クロスセルは、商品レコメンドのように別の関連商材を提案することで、さらなる購入を促す手法です。

オンボーディング完了率

オンボーディング完了率とは、顧客のサービス定着度合いを指します。提供するサービスによってオンボーディングの定義は異なります。例えば、顧客が初期設定を終え、サービスの利用が始まり、導入当初の課題解決を1つ達成したタイミングなど、継続利用の流れにのったと判断できるタイミングで定義しておきます。また、オンボーディングが完了しない顧客は解約リスクが高まるため、顧客の意欲が高いうちに短期間でオンボーディングを完了してもらうことが重要です。

活用度

活用度は、ログイン数や重要機能の利用回数、レポート作成・ダウンロード数といった指標から、顧客のサービス活用度合いを数値化したものです。
活用度から顧客をいくつかのセグメントに分け、セグメントごとにアクション内容を変えたり、支援する優先順位を判断したりします。

顧客満足度(NPS)

顧客満足度(NPS)とは、Net Promoter Scoreの略で、顧客ロイヤルティを数値化した指標です。NPSを計測することで、顧客サービスへの信頼や好感度を数値化でき、その改善施策につなげられます。

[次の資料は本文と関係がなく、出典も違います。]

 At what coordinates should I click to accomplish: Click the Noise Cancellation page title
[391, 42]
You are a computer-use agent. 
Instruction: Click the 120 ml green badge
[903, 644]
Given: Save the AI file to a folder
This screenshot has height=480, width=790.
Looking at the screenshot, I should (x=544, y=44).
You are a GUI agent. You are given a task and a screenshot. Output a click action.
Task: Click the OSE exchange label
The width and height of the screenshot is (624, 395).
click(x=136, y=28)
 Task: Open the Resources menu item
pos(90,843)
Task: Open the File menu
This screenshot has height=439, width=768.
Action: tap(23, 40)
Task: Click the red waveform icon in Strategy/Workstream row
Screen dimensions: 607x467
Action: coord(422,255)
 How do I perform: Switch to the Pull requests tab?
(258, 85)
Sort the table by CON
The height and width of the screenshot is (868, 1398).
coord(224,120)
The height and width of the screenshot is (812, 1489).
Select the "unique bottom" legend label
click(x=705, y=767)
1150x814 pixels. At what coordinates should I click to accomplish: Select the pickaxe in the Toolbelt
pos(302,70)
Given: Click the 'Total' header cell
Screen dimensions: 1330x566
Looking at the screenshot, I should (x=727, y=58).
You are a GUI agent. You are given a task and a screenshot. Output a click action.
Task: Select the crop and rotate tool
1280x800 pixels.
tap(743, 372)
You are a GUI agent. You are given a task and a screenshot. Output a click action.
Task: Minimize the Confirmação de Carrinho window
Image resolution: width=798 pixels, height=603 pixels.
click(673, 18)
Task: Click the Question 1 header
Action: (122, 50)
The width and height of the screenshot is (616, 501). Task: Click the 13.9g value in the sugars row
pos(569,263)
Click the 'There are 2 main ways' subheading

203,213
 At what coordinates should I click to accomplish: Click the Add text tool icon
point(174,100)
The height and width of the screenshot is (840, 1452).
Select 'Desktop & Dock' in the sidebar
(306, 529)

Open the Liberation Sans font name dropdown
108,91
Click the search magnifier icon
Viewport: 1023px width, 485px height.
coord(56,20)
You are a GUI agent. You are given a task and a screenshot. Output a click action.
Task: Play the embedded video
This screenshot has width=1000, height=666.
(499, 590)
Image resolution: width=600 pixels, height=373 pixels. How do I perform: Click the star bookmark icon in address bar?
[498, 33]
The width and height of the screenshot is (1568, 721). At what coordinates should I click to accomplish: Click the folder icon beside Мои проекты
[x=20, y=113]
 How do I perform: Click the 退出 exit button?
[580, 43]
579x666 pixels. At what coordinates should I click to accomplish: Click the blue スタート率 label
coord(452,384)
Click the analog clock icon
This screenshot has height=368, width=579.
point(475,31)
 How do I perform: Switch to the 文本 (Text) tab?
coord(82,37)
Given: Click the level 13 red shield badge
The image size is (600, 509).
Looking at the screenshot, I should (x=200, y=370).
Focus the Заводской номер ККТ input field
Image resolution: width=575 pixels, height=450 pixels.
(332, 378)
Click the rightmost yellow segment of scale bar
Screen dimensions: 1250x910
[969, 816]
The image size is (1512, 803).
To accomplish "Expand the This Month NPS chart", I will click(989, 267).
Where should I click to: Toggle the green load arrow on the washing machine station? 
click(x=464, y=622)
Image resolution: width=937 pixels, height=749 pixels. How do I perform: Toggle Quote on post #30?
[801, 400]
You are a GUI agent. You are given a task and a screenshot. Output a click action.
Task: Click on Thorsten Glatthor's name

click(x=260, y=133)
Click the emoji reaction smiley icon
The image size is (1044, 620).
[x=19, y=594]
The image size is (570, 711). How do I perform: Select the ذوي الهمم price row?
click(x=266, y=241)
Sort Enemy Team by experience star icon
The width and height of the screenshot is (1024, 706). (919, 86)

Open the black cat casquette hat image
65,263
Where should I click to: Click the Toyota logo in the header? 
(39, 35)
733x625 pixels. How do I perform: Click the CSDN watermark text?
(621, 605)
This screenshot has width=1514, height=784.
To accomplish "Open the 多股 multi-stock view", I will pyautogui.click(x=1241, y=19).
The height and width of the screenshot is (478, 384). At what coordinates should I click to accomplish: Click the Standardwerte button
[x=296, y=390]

このように、カスタマーサクセスで用いられているKPIはさまざまなものがあります。
いずれの指標も非常に重要度の高いものですが、いきなりすべてのKPIを設定することは現場の混乱や、業務の煩雑化を招くおそれがあることから現実的ではありません。まずは、オンボーディング完了率や活用度、解約率といったKPIの計測からはじめ、組織が成長するに従ってさらに計測するKPIを増やしていくと良いでしょう。

3. カスタマーサクセスのKPIを設定するときの注意点

最後に、カスタマーサクセス のKPIを設定するときに忘れてはならない2つの注意点を紹介します。

KGIに沿ったKPIを設定する

カスタマーサクセスのKPIを設定するときは、必ずKGIに沿ったものになっているかに注意しましょう。カスタマーサクセスの最終目標は、KPIの達成ではなくKGIの達成です。
よって、KGIを頂点とした(KGIは複数あっても良い)正しいKPIツリーを構成することが大切です。

KPIを適宜見直す

カスタマーサクセスのKPI設定時の注意点として、設定されたKPIの適正度合いを定期的に見直すことも大切です。顧客の属性や業界や経営方針の変更に伴いKPIを再設定するなど、KGIを達成するためにKPIを適宜見直しましょう。

4. まとめ

この記事では、カスタマーサクセスにおけるKPIの重要性や代表的なKPIを解説しました。
多くの企業でカスタマーサクセスへの取り組みがはじまっていますが、闇雲に活動をはじめても、顧客の状況を可視化することができず、貢献度などの成果を把握することが難しいでしょう。そこで重要となるのが、適切なKPIの設定とKPIを可視化する仕組みです。本稿で紹介したKPIをベースに、カスタサクセス統合管理ツールなどを活用して効率的に数値化し、活動に活かすと良いでしょう。